▸ **Source passage**:
While the rest of us were switching off at the end of 2012, the low-hanging birdcage lights and ceiling fans at The Rook were switching on.

After opening the Newtown Hotel and Sweethearts recently, Keystone has done it again with this city rooftop bar.

There's a bit of York Street elegance, industrial grunge and New York rooftop thrown in together in this interesting space designed by Keystone director Paul Schulte and general manager Danae Cappelletto.

On one side of the big room are graffiti walls and dinner tables under an atrium roof, and on the other there are high tables, rough-wood panelling and a stunning engraved-stone brick bar.

Like most Keystone venues, it has opted for a simple formula; here, it's lobsters, burgers and liquor.

The first part of the triumvirate is ace. Fresh market lobster is done several ways by head chef and former Quay man Freddy Silveira. Take your pick from mornay, citrus or grilled with orange, lime and chive dressing ($50 a head).

For something a little more affordable, the wagyu, fried chicken or haloumi burgers are generous and impressive. It's tough to find a knockout burger in Sydney, and I'm not sure these are it, but they have a red-hot go.

The sides were nothing special – heavily battered onion rings ($10.50) and an expensive and strange platter of chopped salad ingredients ($12) spread around the plate like a wagon wheel.

▸ **Problems to solve**:
1. Decide whether each statement below agrees with the review of The Rook above, answering yes or no and quoting the words from the review that decide it. (a) The grilled lobster is served with an orange, lime and chive dressing. (b) The reviewer judges the burgers to be the best in Sydney. (c) The onion rings cost $12.
2. Write the next part of the review of The Rook above, picking up after its final sentence about the side dishes.

▸ **Supplied data**:

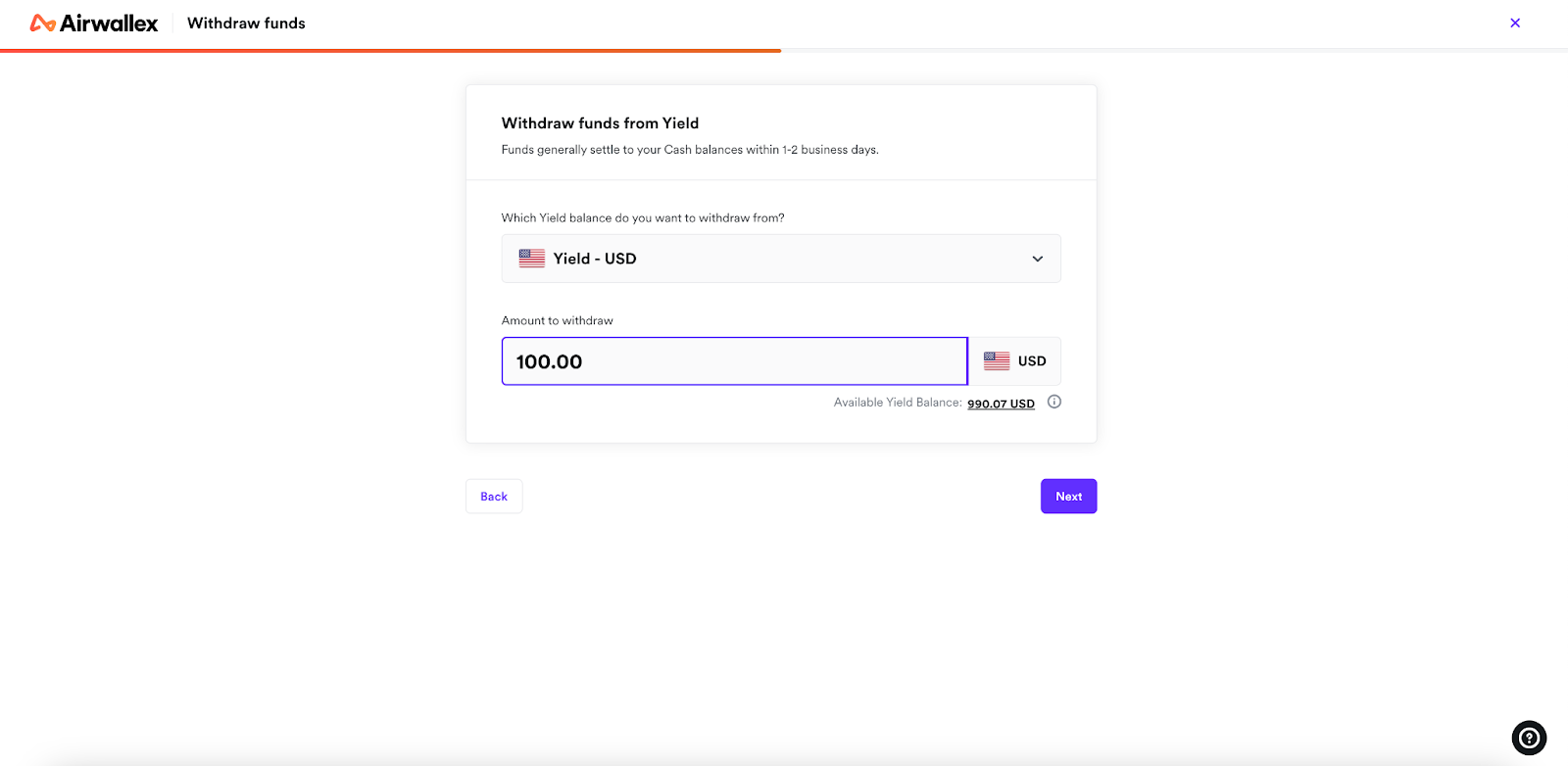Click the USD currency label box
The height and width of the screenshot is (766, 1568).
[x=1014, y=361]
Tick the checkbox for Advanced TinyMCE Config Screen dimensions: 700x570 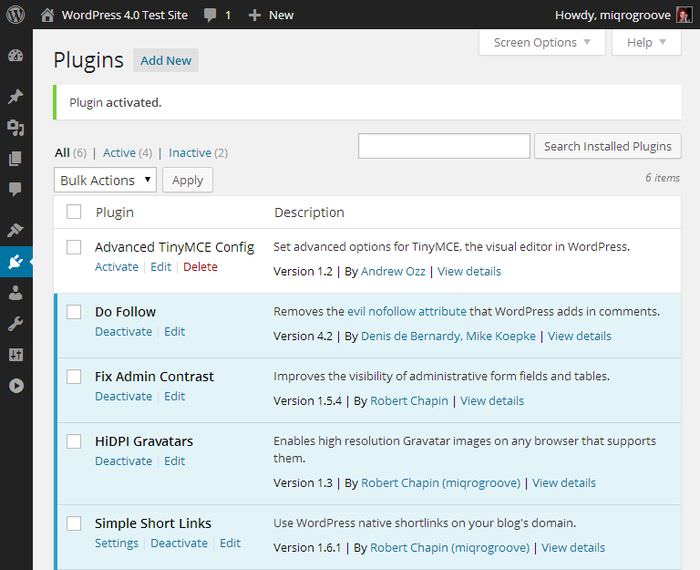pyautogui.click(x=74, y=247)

---

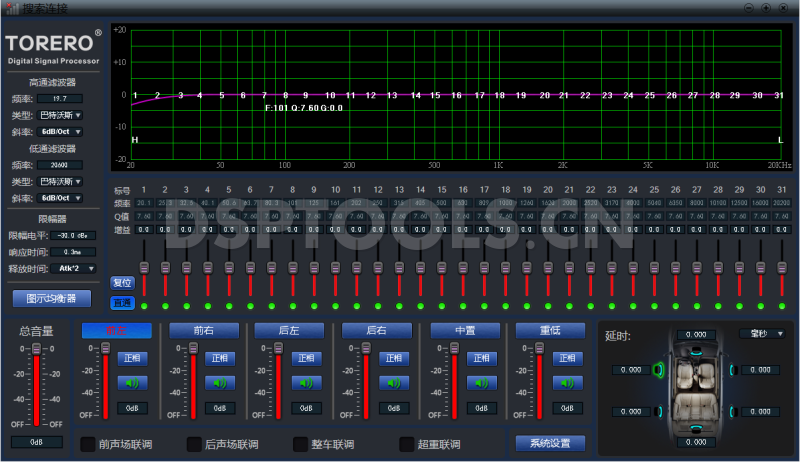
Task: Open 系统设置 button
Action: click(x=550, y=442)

▸ **Answers for this exercise**:
1.
(a) Yes: "grilled with orange, lime and chive dressing ($50 a head)"
(b) No: "I'm not sure these are it"
(c) No: "heavily battered onion rings ($10.50)"

2.
Pending remaining bank balance, champagne is the obvious choice to wash down lobster. Canti prosecco from Veneto is the house champagne ($8) and the Stonier 2008 from the Mornington Peninsula ($13) is also a good pick.

The short but good wine list has an interesting range, from a Sanchez romate Fino perdido sherry ($9) to a deep but light 2009 Alain Brumont Chateau Montus Madiran ($10.50).

European aperitifs, craft beer and cocktails get a good run. A short rotating list of the latter is scrawled on a wood panel beside the bar, and they are made with meticulous perfection.

They're mostly playful, light drinks that straddle a mix of fruity and bitter, rather than serious, dark-spirited concoctions.

A Charlie Chapstick (sloe gin, lime, apricot brandy, sloe gin dust, marmalade roll-up, $19) is not quite the flavour explosion I'd hoped for. The others are mescal- and floral-heavy and garnished beautifully with potpourri, burnt orange and even a menthol-soaked paper aeroplane made from the pages of Hunter S. Thompson's novel Fear and Loathing in Las Vegas.

This is not a night for the broke and destitute. Our bill nears $200 for three, and we've only just dipped our toe in the lobster pool. Having said that, this place will crank up on Friday nights in no time, and it will be standing room only and standard beers and wine all round for the after-work crowd.

The York Street bar fraternity is growing quickly, and this beautifully designed rooftop is unlike the many basement bars you'll find further down towards Wynyard. Lucky some people don't take holidays – this place is a great new addition to the hood.

You'll love it if ... you want a new spot for after-work drinks.

You'll hate it if ... you're on a tight budget.

Go for ... the lobster, Florabotanica, the wagyu burger.